[Stored data entries]

* * * * * * *

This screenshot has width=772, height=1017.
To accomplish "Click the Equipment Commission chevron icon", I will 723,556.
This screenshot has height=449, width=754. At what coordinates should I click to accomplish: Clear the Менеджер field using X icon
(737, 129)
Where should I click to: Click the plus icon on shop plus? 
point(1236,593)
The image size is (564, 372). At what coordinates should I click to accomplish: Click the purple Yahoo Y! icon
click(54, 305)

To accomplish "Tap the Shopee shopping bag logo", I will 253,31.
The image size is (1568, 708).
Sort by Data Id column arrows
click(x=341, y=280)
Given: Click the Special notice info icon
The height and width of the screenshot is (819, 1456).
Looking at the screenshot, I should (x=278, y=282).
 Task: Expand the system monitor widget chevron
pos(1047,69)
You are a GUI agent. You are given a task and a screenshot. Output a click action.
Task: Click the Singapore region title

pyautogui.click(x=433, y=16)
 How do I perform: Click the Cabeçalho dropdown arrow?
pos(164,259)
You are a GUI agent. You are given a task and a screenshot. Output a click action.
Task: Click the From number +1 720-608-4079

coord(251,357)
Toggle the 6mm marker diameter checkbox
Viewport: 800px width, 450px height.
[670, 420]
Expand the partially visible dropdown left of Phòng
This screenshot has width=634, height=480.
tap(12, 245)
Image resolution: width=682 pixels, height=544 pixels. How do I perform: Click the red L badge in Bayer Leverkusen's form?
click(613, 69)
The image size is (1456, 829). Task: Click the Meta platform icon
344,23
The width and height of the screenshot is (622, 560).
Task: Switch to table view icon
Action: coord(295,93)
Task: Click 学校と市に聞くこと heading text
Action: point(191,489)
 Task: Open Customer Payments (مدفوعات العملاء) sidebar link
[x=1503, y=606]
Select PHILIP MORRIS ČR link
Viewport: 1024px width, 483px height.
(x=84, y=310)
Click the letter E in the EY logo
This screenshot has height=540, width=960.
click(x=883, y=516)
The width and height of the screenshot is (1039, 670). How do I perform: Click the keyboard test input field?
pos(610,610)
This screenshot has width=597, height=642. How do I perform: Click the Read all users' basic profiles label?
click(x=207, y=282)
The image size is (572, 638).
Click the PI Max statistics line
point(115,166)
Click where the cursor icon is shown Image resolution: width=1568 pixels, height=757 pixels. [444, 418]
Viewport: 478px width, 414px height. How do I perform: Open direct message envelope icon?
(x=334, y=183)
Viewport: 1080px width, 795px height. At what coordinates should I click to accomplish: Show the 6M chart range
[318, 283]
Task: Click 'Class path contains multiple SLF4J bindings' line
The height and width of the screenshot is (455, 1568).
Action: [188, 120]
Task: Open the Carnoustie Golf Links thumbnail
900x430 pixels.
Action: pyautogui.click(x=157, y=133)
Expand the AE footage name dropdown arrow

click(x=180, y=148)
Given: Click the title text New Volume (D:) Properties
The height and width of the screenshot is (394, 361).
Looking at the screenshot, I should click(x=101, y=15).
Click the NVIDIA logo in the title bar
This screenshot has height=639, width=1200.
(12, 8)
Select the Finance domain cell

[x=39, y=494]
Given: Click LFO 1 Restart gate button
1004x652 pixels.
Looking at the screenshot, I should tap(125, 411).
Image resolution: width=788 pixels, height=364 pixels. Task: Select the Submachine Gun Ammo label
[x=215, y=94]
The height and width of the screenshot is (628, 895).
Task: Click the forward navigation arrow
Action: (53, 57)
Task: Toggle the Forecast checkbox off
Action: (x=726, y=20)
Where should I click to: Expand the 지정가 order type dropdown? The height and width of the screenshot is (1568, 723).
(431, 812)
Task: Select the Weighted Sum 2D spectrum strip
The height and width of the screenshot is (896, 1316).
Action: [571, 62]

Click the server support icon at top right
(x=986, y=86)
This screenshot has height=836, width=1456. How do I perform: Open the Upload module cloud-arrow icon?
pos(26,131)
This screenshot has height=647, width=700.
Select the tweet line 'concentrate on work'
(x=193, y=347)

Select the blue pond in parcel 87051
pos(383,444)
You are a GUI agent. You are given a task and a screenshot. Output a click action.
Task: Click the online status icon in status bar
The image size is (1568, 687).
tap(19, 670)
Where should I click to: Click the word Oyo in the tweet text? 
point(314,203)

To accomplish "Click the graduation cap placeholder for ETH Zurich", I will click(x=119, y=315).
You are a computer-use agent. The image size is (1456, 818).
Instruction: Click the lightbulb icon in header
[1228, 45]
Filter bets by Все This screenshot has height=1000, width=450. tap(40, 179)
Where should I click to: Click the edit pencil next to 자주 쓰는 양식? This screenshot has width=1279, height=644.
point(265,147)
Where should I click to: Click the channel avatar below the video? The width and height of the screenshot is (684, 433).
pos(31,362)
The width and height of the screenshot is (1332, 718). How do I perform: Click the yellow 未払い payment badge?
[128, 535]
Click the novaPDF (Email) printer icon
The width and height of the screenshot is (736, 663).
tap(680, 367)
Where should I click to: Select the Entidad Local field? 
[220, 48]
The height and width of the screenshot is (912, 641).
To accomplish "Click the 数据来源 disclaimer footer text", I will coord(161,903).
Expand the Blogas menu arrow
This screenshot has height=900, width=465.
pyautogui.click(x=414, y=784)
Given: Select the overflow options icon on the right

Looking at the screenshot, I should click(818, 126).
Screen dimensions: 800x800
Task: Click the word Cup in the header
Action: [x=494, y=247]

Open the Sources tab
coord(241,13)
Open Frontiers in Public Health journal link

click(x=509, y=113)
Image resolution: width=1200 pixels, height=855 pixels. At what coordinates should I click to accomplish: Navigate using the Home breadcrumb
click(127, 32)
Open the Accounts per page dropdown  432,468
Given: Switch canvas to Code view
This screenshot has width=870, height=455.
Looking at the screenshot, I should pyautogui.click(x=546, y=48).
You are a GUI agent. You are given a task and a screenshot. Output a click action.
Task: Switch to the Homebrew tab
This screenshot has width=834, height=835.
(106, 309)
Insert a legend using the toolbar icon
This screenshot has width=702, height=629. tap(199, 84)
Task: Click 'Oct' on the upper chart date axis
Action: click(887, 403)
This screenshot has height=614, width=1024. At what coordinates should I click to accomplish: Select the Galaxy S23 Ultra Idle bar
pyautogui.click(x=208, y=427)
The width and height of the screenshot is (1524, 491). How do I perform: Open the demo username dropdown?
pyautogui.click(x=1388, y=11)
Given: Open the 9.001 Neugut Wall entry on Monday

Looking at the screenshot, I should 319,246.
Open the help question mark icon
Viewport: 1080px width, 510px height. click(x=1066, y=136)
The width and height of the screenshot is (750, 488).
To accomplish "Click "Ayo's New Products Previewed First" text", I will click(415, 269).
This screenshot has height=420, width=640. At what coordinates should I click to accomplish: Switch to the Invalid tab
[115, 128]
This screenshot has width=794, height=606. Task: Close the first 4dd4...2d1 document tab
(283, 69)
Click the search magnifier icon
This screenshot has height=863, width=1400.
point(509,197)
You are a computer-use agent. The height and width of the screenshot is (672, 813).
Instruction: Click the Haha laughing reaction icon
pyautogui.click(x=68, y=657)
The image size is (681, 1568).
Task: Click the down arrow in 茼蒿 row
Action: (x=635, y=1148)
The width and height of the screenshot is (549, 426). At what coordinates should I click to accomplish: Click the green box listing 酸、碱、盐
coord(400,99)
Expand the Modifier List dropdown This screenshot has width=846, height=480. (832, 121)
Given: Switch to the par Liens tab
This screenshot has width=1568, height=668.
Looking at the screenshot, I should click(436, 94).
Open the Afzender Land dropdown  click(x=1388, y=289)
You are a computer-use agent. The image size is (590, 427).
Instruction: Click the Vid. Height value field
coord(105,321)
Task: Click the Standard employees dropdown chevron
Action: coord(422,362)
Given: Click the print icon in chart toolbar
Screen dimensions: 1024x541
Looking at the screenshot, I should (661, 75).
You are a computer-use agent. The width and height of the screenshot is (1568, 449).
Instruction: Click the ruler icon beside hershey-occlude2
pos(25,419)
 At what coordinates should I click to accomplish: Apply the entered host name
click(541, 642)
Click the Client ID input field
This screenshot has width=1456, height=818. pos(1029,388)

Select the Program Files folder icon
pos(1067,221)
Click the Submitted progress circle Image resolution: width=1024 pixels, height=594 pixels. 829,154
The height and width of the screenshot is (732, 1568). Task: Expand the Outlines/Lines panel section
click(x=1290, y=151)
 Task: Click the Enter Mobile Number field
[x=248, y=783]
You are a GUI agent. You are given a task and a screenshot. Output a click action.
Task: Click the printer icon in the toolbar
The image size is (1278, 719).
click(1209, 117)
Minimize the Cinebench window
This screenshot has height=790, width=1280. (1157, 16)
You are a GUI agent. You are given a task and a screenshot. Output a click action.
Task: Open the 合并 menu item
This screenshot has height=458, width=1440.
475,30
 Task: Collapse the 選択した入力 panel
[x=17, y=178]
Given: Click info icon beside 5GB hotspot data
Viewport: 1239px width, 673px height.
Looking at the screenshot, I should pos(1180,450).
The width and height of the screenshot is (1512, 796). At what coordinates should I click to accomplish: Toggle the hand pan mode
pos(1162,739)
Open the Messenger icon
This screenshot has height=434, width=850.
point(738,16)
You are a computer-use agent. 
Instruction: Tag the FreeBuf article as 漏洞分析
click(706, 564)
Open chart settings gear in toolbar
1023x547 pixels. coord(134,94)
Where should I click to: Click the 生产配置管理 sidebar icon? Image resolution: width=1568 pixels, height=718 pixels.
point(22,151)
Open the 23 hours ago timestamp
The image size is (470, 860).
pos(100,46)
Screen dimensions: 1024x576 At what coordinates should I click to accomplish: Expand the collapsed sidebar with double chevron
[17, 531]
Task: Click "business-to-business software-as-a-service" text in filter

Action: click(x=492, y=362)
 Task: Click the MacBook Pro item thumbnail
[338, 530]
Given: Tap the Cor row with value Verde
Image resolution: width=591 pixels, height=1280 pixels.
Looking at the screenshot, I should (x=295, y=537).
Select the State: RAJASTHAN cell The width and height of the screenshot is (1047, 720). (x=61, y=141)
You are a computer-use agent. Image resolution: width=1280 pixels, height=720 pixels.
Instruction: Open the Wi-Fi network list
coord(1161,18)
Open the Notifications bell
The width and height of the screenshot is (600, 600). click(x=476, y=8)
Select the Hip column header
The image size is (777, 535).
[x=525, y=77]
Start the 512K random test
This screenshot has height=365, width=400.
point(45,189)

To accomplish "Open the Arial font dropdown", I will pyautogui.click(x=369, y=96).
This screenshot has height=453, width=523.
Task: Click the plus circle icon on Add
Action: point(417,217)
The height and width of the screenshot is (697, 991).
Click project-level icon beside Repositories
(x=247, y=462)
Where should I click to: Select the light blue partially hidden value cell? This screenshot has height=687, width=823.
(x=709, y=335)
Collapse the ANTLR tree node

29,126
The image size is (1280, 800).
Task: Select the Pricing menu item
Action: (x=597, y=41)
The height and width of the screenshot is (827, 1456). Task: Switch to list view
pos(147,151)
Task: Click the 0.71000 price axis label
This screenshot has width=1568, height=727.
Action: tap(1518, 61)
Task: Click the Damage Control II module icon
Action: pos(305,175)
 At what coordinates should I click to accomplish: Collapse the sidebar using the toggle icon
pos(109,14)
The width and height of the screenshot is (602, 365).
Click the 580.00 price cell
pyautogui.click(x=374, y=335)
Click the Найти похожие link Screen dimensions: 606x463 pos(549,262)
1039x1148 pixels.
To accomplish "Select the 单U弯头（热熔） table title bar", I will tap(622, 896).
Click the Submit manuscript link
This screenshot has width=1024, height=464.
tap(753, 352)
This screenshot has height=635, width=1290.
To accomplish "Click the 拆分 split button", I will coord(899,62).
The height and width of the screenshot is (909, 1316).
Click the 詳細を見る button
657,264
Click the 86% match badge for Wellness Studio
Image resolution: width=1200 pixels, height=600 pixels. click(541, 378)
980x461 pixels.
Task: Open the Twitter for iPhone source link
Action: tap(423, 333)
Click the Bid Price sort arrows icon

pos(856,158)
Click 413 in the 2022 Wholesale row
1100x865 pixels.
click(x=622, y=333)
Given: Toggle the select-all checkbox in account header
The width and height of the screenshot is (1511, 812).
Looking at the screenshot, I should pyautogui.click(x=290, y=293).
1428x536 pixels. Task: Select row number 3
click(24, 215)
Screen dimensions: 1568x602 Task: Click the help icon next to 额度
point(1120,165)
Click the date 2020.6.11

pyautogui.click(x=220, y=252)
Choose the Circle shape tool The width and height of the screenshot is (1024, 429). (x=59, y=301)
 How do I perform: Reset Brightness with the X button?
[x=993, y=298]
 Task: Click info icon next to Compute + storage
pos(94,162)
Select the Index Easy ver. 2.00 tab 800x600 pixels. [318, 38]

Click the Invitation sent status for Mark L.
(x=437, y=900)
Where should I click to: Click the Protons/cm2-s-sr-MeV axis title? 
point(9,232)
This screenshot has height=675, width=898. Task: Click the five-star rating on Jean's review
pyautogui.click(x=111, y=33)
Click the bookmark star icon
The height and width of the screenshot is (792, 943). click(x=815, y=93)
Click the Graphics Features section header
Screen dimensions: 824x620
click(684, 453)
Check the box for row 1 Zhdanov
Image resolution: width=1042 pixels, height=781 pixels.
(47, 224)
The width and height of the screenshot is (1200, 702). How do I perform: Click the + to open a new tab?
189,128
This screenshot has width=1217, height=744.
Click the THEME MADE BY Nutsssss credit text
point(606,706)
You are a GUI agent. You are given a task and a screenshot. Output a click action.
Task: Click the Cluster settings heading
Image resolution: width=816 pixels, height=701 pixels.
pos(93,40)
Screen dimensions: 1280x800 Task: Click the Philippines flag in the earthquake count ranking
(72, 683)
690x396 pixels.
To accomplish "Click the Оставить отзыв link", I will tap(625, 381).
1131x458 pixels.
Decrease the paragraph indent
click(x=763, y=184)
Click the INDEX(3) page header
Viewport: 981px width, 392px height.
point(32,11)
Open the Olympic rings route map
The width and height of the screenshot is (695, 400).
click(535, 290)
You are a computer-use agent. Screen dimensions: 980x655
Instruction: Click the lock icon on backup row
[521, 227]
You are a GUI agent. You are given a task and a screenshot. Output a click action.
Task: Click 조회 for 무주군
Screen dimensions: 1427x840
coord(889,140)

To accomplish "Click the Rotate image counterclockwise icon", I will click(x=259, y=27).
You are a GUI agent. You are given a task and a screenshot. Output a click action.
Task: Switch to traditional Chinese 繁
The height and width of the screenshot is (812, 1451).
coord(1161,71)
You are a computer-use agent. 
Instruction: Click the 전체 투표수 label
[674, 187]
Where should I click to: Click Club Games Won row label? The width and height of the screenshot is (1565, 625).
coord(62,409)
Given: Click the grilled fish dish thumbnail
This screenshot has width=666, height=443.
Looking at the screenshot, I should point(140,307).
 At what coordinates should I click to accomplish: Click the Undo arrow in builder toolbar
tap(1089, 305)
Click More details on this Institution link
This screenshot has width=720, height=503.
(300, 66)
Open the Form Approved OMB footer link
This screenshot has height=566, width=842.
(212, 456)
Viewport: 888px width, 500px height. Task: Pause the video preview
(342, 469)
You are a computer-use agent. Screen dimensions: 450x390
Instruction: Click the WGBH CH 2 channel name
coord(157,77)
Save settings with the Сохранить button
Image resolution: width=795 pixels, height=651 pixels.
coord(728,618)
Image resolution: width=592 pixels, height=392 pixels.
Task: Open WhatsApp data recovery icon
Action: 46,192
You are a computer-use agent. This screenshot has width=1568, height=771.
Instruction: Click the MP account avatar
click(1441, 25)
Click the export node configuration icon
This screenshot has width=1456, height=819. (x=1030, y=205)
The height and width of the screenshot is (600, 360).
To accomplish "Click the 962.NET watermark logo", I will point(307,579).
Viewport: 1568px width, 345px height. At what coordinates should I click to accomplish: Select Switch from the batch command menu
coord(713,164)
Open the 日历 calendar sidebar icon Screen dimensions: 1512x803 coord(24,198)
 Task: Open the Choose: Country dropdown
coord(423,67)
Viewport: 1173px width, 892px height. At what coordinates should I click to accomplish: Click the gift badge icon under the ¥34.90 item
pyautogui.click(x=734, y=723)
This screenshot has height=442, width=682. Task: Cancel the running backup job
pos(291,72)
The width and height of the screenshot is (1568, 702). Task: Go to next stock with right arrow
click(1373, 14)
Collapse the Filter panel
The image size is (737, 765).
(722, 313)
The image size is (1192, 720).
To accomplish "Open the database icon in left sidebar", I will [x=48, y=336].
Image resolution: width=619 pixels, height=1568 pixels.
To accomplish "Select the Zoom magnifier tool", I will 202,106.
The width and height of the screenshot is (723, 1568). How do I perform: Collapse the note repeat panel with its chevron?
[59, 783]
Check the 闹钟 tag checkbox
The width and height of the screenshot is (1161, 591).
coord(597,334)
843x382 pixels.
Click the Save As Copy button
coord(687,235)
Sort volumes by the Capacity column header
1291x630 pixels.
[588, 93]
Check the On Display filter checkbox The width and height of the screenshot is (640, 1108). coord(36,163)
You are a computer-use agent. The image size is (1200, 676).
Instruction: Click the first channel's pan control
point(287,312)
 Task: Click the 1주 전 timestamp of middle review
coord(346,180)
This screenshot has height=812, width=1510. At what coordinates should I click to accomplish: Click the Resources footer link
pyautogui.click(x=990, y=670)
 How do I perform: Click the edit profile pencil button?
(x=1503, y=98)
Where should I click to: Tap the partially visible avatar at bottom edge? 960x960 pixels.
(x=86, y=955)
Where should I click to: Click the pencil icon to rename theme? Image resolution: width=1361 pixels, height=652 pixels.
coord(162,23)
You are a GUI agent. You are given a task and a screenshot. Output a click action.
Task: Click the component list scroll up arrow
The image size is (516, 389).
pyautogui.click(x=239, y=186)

* * * * * * *

**What is being asked:** Using the entries above, give again exactly the lines from the line holding "The height and width of the screenshot is (827, 1456)." through the line holding "Select the Index". Include both end lines and nothing else.

**Task solution:**
The height and width of the screenshot is (827, 1456). Task: Switch to list view
pos(147,151)
Task: Click the 0.71000 price axis label
This screenshot has width=1568, height=727.
Action: tap(1518, 61)
Task: Click the Damage Control II module icon
Action: pos(305,175)
 At what coordinates should I click to accomplish: Collapse the sidebar using the toggle icon
pos(109,14)
The width and height of the screenshot is (602, 365).
Click the 580.00 price cell
pyautogui.click(x=374, y=335)
Click the Найти похожие link Screen dimensions: 606x463 pos(549,262)
1039x1148 pixels.
To accomplish "Select the 单U弯头（热熔） table title bar", I will tap(622, 896).
Click the Submit manuscript link
This screenshot has width=1024, height=464.
tap(753, 352)
This screenshot has height=635, width=1290.
To accomplish "Click the 拆分 split button", I will coord(899,62).
The height and width of the screenshot is (909, 1316).
Click the 詳細を見る button
657,264
Click the 86% match badge for Wellness Studio
Image resolution: width=1200 pixels, height=600 pixels. click(541, 378)
980x461 pixels.
Task: Open the Twitter for iPhone source link
Action: tap(423, 333)
Click the Bid Price sort arrows icon

pos(856,158)
Click 413 in the 2022 Wholesale row
1100x865 pixels.
click(x=622, y=333)
Given: Toggle the select-all checkbox in account header
The width and height of the screenshot is (1511, 812).
Looking at the screenshot, I should pyautogui.click(x=290, y=293).
1428x536 pixels. Task: Select row number 3
click(24, 215)
Screen dimensions: 1568x602 Task: Click the help icon next to 额度
point(1120,165)
Click the date 2020.6.11

pyautogui.click(x=220, y=252)
Choose the Circle shape tool The width and height of the screenshot is (1024, 429). (x=59, y=301)
 How do I perform: Reset Brightness with the X button?
[x=993, y=298]
 Task: Click info icon next to Compute + storage
pos(94,162)
Select the Index Easy ver. 2.00 tab 800x600 pixels. [318, 38]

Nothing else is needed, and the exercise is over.